#### Source data
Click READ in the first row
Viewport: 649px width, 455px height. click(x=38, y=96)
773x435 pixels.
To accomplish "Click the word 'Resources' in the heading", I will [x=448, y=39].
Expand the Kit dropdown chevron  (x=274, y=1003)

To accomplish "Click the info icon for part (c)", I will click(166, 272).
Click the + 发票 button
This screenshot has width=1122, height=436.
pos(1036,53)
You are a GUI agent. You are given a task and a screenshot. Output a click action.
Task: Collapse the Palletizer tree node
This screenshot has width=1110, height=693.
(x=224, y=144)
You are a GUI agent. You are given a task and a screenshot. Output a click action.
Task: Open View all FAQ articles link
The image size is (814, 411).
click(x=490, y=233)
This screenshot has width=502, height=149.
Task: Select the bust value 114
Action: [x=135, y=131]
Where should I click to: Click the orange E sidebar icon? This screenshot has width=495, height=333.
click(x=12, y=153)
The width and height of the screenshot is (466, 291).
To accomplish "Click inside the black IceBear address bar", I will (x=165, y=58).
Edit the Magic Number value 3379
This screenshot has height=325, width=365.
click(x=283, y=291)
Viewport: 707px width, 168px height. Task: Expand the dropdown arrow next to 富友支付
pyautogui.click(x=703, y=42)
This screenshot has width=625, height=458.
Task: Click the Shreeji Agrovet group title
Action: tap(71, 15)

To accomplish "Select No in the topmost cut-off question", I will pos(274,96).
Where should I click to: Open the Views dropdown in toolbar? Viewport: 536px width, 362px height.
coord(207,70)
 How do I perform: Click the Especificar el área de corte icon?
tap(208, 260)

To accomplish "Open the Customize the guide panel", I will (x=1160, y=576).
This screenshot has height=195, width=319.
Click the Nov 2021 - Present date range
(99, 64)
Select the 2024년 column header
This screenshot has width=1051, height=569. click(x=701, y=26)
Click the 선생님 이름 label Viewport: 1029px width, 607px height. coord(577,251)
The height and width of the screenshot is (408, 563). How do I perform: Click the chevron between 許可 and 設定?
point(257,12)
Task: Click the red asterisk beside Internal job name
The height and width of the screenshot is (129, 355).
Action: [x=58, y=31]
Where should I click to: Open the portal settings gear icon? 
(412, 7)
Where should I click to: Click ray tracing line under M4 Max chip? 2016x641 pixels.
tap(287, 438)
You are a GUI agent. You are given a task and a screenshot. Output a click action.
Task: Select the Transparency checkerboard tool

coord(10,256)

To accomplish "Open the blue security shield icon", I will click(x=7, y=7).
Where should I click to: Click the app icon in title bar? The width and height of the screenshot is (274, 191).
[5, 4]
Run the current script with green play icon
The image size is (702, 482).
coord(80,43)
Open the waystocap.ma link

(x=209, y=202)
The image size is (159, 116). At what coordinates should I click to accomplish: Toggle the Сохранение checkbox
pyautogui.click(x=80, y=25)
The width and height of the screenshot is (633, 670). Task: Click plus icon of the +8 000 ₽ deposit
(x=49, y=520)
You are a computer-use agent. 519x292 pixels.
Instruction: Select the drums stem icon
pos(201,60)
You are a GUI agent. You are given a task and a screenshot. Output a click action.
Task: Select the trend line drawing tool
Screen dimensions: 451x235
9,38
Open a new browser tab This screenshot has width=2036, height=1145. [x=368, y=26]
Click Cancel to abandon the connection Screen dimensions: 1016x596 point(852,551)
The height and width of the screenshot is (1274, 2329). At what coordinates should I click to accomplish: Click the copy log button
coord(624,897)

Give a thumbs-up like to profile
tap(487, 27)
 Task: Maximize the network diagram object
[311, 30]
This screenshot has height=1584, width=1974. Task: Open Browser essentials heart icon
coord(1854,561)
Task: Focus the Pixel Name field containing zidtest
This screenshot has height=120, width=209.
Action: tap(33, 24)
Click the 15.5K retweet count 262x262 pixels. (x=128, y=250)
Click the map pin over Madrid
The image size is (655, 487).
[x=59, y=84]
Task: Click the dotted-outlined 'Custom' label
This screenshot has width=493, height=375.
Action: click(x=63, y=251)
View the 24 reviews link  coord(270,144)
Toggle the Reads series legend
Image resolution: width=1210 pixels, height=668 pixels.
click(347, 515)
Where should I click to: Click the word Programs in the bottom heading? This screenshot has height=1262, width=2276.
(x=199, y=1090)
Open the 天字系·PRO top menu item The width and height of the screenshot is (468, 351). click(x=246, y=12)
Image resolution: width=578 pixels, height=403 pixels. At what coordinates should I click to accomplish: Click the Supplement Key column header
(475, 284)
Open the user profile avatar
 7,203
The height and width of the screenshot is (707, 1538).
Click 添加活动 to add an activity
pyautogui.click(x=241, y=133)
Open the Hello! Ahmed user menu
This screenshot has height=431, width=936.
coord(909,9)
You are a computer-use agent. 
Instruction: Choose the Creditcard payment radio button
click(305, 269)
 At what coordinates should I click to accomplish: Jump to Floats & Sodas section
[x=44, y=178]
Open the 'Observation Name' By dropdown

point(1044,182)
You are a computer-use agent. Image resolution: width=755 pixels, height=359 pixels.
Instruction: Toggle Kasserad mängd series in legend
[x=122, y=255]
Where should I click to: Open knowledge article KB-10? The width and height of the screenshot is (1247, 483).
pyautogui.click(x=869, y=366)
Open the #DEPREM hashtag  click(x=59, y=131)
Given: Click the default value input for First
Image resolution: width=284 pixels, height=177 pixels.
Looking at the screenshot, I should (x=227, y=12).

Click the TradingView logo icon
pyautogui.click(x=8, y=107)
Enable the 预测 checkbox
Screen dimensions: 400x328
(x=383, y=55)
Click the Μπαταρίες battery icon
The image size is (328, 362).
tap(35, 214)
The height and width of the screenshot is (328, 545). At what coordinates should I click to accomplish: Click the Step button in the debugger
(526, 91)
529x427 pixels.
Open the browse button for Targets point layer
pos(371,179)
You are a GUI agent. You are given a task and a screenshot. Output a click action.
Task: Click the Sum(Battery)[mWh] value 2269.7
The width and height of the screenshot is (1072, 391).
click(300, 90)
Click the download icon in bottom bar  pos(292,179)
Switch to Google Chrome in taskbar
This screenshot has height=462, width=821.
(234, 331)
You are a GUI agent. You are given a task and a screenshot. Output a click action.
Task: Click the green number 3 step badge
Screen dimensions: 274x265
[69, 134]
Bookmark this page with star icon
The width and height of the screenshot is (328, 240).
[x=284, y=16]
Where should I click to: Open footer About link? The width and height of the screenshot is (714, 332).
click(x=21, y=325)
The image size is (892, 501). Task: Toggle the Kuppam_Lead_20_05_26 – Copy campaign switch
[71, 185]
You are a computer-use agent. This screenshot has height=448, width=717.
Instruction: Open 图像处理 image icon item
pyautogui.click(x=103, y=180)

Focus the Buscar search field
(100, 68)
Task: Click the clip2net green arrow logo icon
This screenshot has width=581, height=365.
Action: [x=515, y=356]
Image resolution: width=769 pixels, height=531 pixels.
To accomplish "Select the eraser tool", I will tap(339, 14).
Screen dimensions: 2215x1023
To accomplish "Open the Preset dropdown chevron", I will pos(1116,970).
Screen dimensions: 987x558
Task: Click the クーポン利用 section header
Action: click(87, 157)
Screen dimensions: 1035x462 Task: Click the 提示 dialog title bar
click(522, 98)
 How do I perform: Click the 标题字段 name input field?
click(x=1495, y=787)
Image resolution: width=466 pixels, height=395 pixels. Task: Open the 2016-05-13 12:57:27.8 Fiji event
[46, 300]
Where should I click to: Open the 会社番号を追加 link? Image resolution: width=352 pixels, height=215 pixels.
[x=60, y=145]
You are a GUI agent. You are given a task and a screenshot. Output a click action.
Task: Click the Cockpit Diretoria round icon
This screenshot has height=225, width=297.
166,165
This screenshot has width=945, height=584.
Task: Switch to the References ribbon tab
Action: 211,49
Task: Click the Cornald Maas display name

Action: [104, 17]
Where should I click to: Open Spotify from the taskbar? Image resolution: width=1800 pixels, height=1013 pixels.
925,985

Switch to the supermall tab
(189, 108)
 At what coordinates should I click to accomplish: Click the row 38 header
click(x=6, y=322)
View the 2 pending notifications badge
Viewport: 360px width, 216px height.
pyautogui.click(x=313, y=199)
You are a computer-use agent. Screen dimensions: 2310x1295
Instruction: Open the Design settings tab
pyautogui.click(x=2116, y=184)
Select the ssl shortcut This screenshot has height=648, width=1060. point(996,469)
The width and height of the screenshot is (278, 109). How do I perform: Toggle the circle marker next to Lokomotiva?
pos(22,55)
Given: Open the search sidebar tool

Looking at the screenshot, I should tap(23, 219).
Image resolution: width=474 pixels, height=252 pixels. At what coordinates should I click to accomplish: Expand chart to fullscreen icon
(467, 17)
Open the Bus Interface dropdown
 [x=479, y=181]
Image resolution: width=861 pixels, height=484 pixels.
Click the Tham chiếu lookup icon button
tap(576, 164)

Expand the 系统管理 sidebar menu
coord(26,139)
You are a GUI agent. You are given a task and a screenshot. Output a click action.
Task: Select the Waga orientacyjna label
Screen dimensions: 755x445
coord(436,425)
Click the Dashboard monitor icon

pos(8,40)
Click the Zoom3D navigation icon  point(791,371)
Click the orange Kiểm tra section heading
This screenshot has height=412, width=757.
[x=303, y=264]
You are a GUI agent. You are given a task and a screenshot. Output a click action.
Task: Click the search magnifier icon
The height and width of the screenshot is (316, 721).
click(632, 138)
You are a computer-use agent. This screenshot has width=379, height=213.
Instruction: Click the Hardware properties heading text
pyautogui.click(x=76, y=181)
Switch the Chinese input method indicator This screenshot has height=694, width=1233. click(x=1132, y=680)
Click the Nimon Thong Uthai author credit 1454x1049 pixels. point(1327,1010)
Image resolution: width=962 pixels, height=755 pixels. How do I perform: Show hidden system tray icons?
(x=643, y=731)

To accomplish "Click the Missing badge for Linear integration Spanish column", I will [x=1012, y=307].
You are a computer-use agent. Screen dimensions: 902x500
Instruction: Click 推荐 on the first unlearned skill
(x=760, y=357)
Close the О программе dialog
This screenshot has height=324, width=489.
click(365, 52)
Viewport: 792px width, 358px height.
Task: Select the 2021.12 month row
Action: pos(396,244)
########
Exercise details → Swap "Image resolution:" for "Screenshot size:" in the lines between the line holding "Image resolution: width=466" and the line holding "Select the ssl", inclusive. Write out only those lines, with nothing else changed.

Worked answer →
Screenshot size: width=466 pixels, height=395 pixels. Task: Open the 2016-05-13 12:57:27.8 Fiji event
[46, 300]
Where should I click to: Open the 会社番号を追加 link? Screenshot size: width=352 pixels, height=215 pixels.
[x=60, y=145]
You are a GUI agent. You are given a task and a screenshot. Output a click action.
Task: Click the Cockpit Diretoria round icon
This screenshot has height=225, width=297.
166,165
This screenshot has width=945, height=584.
Task: Switch to the References ribbon tab
Action: 211,49
Task: Click the Cornald Maas display name

Action: [104, 17]
Where should I click to: Open Spotify from the taskbar? Screenshot size: width=1800 pixels, height=1013 pixels.
925,985

Switch to the supermall tab
(189, 108)
 At what coordinates should I click to accomplish: Click the row 38 header
click(x=6, y=322)
View the 2 pending notifications badge
Viewport: 360px width, 216px height.
pyautogui.click(x=313, y=199)
You are a computer-use agent. Screen dimensions: 2310x1295
Instruction: Open the Design settings tab
pyautogui.click(x=2116, y=184)
Select the ssl shortcut This screenshot has height=648, width=1060. point(996,469)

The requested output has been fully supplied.